HR, 01-04-2003, nr. 0173802P
ECLI:NL:HR:2003:AF4161
- Instantie
Hoge Raad
- Datum
01-04-2003
- Zaaknummer
0173802P
- Conclusie
Mr. Vellinga
- LJN
AF4161
- Vakgebied(en)
Strafrecht algemeen (V)
Strafprocesrecht (V)
- Brondocumenten en formele relaties
ECLI:NL:PHR:2003:AF4161, Conclusie, Hoge Raad (Advocaat-Generaal), 01‑04‑2003
Arrest Hoge Raad: ECLI:NL:HR:2003:AF4161
ECLI:NL:HR:2003:AF4161, Uitspraak, Hoge Raad (Strafkamer), 01‑04‑2003; (Cassatie)

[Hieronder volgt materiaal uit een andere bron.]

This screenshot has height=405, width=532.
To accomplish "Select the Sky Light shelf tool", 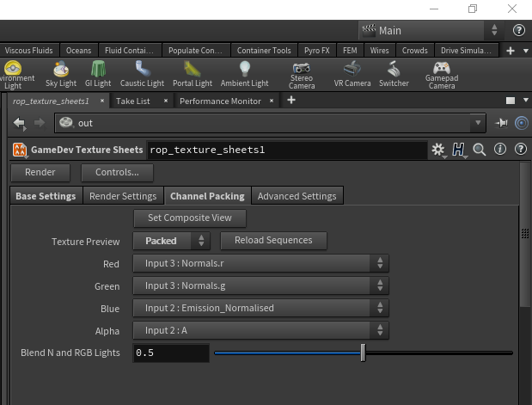I will pos(61,74).
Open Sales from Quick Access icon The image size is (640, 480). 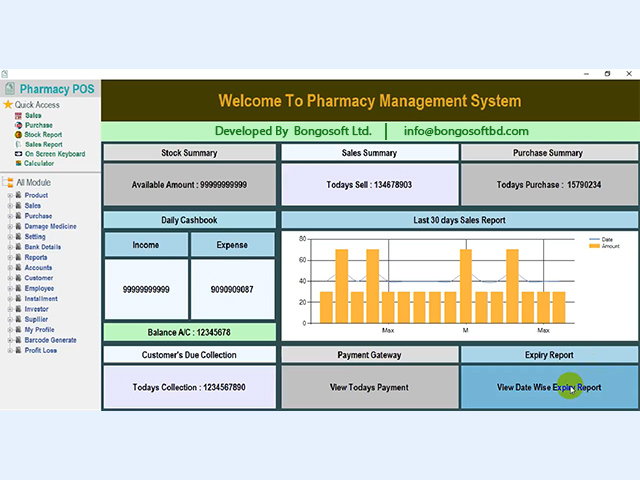pyautogui.click(x=18, y=116)
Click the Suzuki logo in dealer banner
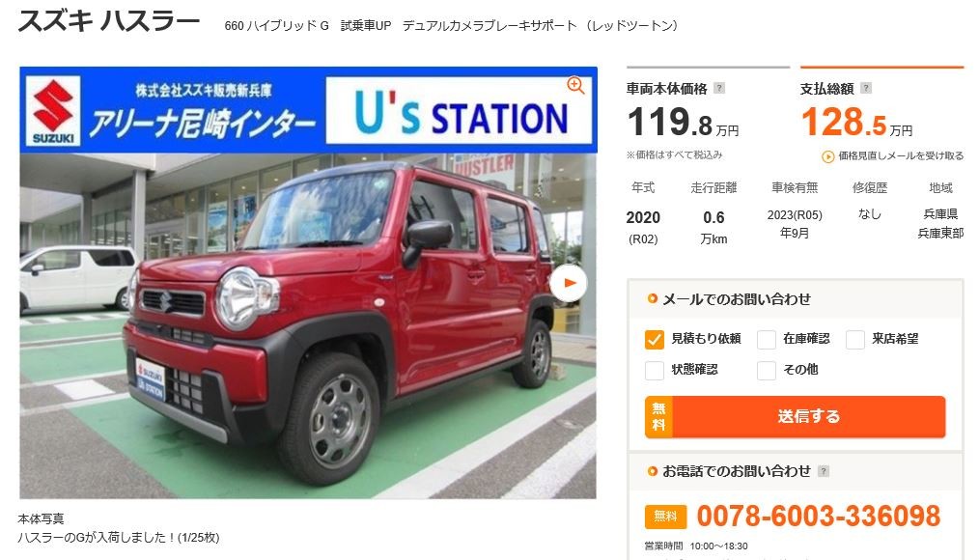979x560 pixels. click(x=53, y=111)
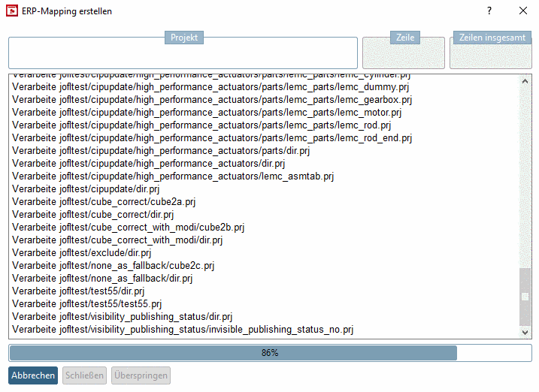Select the cube_correct/cube2a.prj log line
This screenshot has height=392, width=539.
point(109,202)
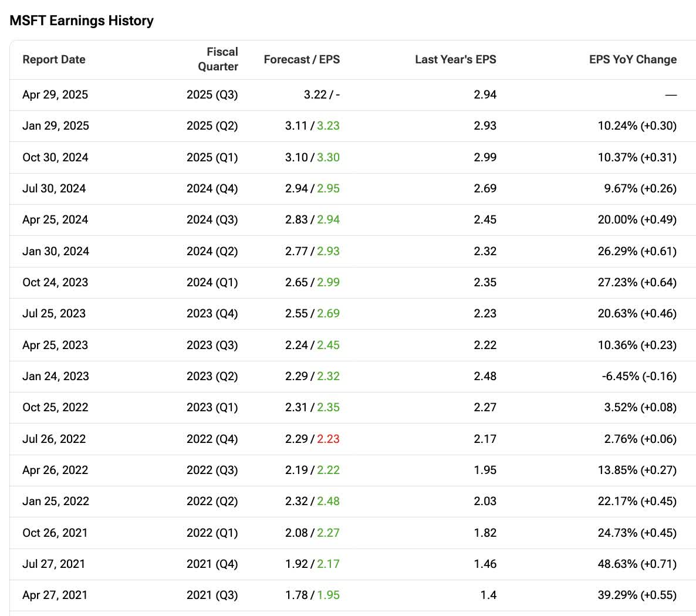
Task: Click the MSFT Earnings History heading
Action: (82, 21)
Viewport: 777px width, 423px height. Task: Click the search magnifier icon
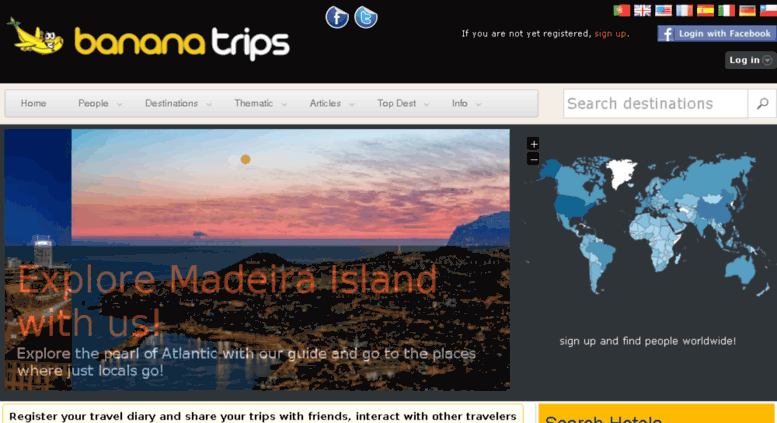(762, 104)

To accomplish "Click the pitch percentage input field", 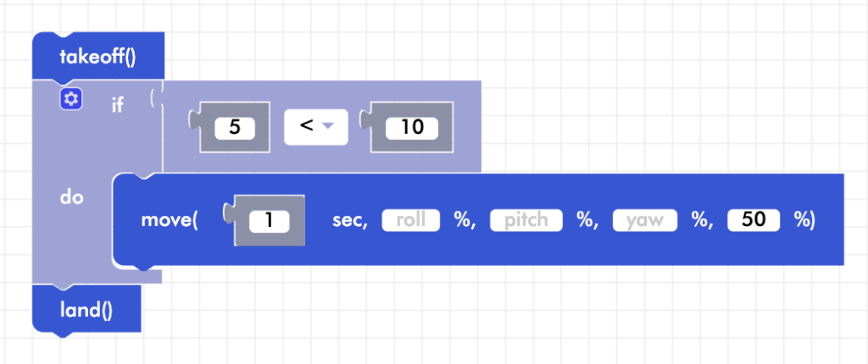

Conclusie: ECLI:NL:PHR:2003:AF4161
Conclusie: ECLI:NL:PHR:2003:AF4161
Conclusie: ECLI:NL:PHR:2003:AF4161
- Wetingang
- Vindplaatsen
NbSr 2003/186
Conclusie 01‑04‑2003
Mr. Vellinga
Partij(en)
Nr. 01738/02/P
Mr. Vellinga
Zitting: 4 februari 2002
Conclusie inzake:
[veroordeelde = betrokkene]
1.
Het Gerechtshof te Arnhem heeft het door de veroordeelde uit Opiumwetdelicten verkregen voordeel vastgesteld op f 2.762.750,-- en aan de veroordeelde ter ontneming van dat wederrechtelijk verkregen voordeel de verplichting opgelegd tot betaling aan de Staat van een bedrag van f 1.762.750,-- subsidiair 72 maanden hechtenis.
2.
Namens de veroordeelde heeft mr. A. Moszkowicz, advocaat te Amsterdam, vier middelen van cassatie voorgesteld.
3.
Er bestaat samenhang tussen de zaken met de parketnummers 01735/02/P, 01736/02/P, 01737/02/P en 01738/02/P. In al deze zaken zal ik vandaag concluderen.
4.
Het eerste middel, gelezen in samenhang met de toelichting daarop, klaagt over de verwerping door het Hof van het beroep op niet-ontvankelijkheid van het openbaar ministerie dan wel vermindering van het te betalen bedrag en de duur van de vervangende hechtenis.
5.
Het Hof heeft bedoeld verweer in de bestreden uitspraak als volgt samengevat en verworpen:
"De ontvankelijkheid van het openbaar ministerie
De raadsvrouw van veroordeelde heeft op gronden als vermeld in de door haar ter zitting overgelegde pleitnotitie aangevoerd dat het openbaar ministerie niet-ontvankelijk dient te worden verklaard in zijn ontnemingsvordering, omdat de redelijke termijn als bedoeld in artikel 6, lid 1, van het Europees verdrag tot de bescherming van de rechten van de mens en de fundamentele vrijheden is overschreden.
Het hof verwerpt het beroep op de overschrijding van de redelijke termijn.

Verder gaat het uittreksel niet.